LISTED RECORDS Start Marker

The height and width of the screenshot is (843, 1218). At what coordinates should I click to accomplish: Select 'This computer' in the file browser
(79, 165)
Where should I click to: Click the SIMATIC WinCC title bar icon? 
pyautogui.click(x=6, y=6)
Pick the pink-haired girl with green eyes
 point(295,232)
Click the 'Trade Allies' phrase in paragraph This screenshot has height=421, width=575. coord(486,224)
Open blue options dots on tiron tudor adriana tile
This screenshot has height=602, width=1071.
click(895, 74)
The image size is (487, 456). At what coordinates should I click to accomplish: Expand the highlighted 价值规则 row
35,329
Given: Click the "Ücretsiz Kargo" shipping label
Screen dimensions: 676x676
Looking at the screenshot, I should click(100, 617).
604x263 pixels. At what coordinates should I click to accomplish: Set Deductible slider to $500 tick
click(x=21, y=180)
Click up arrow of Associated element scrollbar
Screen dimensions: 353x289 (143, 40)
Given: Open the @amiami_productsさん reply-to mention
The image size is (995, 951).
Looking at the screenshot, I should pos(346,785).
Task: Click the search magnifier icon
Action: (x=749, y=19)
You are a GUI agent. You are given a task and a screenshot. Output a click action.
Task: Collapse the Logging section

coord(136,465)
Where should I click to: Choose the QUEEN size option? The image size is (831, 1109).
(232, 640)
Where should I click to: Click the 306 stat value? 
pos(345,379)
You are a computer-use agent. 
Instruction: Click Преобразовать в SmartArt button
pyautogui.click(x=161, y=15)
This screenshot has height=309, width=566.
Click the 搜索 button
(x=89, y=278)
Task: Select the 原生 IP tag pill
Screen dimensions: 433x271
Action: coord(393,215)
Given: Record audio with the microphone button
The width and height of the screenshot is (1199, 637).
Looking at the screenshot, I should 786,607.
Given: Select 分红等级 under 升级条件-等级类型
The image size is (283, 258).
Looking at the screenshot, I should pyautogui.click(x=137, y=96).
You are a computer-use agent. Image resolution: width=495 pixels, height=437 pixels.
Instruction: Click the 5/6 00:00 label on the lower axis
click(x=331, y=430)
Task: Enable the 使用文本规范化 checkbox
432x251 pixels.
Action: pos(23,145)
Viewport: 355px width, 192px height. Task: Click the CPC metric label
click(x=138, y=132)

LISTED RECORDS End Marker

◆ AIM OF THE EXERCISE ◆
The answer is the full data, repeated exactly as shown.

◆ EXERCISE RESULT ◆
The height and width of the screenshot is (843, 1218). At what coordinates should I click to accomplish: Select 'This computer' in the file browser
(79, 165)
Where should I click to: Click the SIMATIC WinCC title bar icon? 
pyautogui.click(x=6, y=6)
Pick the pink-haired girl with green eyes
 point(295,232)
Click the 'Trade Allies' phrase in paragraph This screenshot has height=421, width=575. coord(486,224)
Open blue options dots on tiron tudor adriana tile
This screenshot has height=602, width=1071.
click(895, 74)
The image size is (487, 456). At what coordinates should I click to accomplish: Expand the highlighted 价值规则 row
35,329
Given: Click the "Ücretsiz Kargo" shipping label
Screen dimensions: 676x676
Looking at the screenshot, I should click(100, 617).
604x263 pixels. At what coordinates should I click to accomplish: Set Deductible slider to $500 tick
click(x=21, y=180)
Click up arrow of Associated element scrollbar
Screen dimensions: 353x289 (143, 40)
Given: Open the @amiami_productsさん reply-to mention
The image size is (995, 951).
Looking at the screenshot, I should pos(346,785).
Task: Click the search magnifier icon
Action: (x=749, y=19)
You are a GUI agent. You are given a task and a screenshot. Output a click action.
Task: Collapse the Logging section

coord(136,465)
Where should I click to: Choose the QUEEN size option? The image size is (831, 1109).
(232, 640)
Where should I click to: Click the 306 stat value? 
pos(345,379)
You are a computer-use agent. 
Instruction: Click Преобразовать в SmartArt button
pyautogui.click(x=161, y=15)
This screenshot has height=309, width=566.
Click the 搜索 button
(x=89, y=278)
Task: Select the 原生 IP tag pill
Screen dimensions: 433x271
Action: coord(393,215)
Given: Record audio with the microphone button
The width and height of the screenshot is (1199, 637).
Looking at the screenshot, I should 786,607.
Given: Select 分红等级 under 升级条件-等级类型
The image size is (283, 258).
Looking at the screenshot, I should pyautogui.click(x=137, y=96).
You are a computer-use agent. Image resolution: width=495 pixels, height=437 pixels.
Instruction: Click the 5/6 00:00 label on the lower axis
click(x=331, y=430)
Task: Enable the 使用文本规范化 checkbox
432x251 pixels.
Action: pos(23,145)
Viewport: 355px width, 192px height. Task: Click the CPC metric label
click(x=138, y=132)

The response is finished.